The answer is obvious: Fear. Guilt. Shame. Jayce had become so entangled in his attachments that they were pulling him like strings on a marionette.

Viktor tastes bile in the back of his throat.

“Councilors.”

It is Mel Medarda’s voice who cuts through the cacophony. Her voice is like a beacon; the moment that she speaks, all eyes are on her. Of course they are. She plays this game better than the rest of her fellow Council members could dream of. She has them on a leash, and they don't even know they're wearing a collar. Just like Jayce.

Viktor admires it almost as much as he despises it.

“It appears we are at an impasse,” she continues, her voice of reason like a soothing balm over their rising hysteria. “If we shut down the Hexgates, the city will suffer. But if we do nothing, we leave ourselves vulnerable to malefactors. More lives may be lost.”

Spoken like a true topsider, Viktor thinks, but he knows that her doing so is intentional. She does not leave absent the suffering and loss of life that the undercity will experience because she simply does not concern herself with it. She does so because her audience does not.

To speak of the undercity now would alienate them, and she can't afford that, because she wants to suggest something that needs their investment. Something that she thinks they won't agree to.

“Perhaps,” Council Medarda says, proving his point, “the time has come to explore a more radical solution.”

* * *

A fucking councilor.

Viktor has to give it to Councilor Medarda: she has the guts of a trencher. Only she could so effortlessly get the stone-bitten will of the Council of Piltover to open a chair on a moment’s notice. Only she could do something so unfathomably insane and be completely unflinching about it.

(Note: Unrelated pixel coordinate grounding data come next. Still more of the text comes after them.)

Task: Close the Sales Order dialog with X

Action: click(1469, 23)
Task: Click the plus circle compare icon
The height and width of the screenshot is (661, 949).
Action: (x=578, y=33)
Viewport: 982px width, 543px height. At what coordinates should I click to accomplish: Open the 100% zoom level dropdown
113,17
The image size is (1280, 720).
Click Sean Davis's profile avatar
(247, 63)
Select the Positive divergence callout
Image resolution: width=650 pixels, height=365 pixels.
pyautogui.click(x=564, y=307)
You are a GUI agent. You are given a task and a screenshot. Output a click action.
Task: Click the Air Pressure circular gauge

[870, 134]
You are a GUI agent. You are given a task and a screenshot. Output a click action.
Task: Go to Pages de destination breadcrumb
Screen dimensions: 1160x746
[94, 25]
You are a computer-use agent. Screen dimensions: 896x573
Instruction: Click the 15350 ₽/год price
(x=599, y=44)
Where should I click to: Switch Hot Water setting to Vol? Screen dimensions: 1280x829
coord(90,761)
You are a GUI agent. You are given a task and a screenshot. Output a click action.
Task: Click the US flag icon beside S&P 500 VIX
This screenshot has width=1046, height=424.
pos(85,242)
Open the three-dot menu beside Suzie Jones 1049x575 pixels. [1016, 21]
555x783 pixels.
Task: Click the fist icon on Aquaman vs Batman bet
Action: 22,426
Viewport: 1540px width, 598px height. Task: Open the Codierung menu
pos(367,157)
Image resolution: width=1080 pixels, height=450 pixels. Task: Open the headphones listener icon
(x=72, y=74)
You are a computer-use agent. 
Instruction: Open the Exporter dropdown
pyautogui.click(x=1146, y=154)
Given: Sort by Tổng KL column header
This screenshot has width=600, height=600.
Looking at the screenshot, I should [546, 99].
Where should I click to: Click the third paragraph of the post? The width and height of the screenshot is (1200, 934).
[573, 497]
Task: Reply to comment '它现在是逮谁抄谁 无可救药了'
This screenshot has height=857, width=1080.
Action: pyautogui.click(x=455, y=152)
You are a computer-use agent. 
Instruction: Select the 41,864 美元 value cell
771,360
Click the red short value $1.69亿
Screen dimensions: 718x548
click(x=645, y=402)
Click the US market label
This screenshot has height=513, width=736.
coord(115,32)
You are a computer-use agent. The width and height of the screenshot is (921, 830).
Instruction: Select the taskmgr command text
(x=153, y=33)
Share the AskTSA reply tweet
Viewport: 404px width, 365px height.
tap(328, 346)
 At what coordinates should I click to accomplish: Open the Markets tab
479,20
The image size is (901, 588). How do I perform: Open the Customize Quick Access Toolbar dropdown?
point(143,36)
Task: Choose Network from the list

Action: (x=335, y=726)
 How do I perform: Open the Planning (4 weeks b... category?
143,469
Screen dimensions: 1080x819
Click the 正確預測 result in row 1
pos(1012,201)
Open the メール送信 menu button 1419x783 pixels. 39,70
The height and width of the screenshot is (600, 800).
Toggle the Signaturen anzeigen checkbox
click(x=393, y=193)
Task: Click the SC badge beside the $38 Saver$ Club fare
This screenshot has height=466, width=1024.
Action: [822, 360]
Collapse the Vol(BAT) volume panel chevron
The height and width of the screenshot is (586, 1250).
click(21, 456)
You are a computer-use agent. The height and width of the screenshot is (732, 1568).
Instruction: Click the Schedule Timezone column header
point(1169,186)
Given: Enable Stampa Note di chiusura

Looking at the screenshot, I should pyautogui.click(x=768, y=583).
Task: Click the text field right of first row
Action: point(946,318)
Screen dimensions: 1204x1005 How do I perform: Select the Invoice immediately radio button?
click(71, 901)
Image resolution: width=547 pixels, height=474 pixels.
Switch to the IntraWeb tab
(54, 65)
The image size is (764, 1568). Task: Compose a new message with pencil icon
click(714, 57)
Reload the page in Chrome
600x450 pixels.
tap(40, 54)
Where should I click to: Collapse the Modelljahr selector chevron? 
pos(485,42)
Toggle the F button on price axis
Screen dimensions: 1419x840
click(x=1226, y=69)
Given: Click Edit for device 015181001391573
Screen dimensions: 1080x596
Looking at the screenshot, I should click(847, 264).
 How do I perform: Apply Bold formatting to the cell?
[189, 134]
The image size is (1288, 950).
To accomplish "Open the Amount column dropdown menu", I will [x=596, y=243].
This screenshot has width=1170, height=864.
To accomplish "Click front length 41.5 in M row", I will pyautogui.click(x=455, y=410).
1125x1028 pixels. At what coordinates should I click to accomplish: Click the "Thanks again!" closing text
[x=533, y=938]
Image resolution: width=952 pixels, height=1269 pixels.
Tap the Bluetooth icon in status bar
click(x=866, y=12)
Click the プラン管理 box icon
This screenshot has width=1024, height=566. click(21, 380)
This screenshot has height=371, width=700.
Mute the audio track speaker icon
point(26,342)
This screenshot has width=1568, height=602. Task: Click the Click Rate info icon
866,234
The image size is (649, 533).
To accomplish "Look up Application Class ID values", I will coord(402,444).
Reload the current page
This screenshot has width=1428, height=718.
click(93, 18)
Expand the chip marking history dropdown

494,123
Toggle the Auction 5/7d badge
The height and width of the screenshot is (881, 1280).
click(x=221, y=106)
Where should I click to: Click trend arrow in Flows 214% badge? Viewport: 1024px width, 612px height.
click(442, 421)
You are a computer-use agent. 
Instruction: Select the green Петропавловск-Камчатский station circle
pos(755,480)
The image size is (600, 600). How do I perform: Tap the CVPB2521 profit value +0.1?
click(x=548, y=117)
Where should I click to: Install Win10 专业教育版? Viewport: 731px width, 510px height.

Jayce Talis. Councilor Talis.

She had seen Jayce falter, just as Viktor had. She had seen Jayce slipping on her most valuable investment, and she'd pulled exactly the string that he needed to in order to keep him on his feet.

Viktor decides abruptly then that he has heard enough; he doesn't stick around in the council room long after that.

As it stands, Jayce is so busy with the procedurals of his new anointment that he isn't able to stop him. He calls out to Viktor, once, just as his fingers close around the doorknob, but then Council Medarda appears next to him. Touches his arm, just like she'd done in the hallway the night before; steering him towards her office under the excuse of having lots of paperwork for him to fill out.

Viktor spends the night in the lab, working into the late hours to develop more on their theory of runes.

Jayce never makes it back, likely too busy chewing the leash, but Viktor finds that he welcomes this more than he dislikes it. If Jayce were here, he would be far too distracted to make any significant headway. Between the incident on Progress Day and the hurt he'd inflicted at the Council meeting earlier, just the thought of him was distressing enough. His presence would have only served to exacerbate that, and Viktor couldn’t afford it.

Emotion in a time like this was a hindrance. And if the person who'd stolen the Gemstone was as savvy as Viktor assumed them to be, they were in a race against the clock. He didn't have time to let his wounds fester, for more reasons than one.

So Viktor works until he drops. Literally.

When he wakes up again, the lab is still empty, but something foreign hangs off of his shoulders. A blanket, he realizes, pinching the dark blue fabric between his fingers. A note left on the table catches the corner of his eye soon after, folded neatly and emblazoned with the symbol of House Talis.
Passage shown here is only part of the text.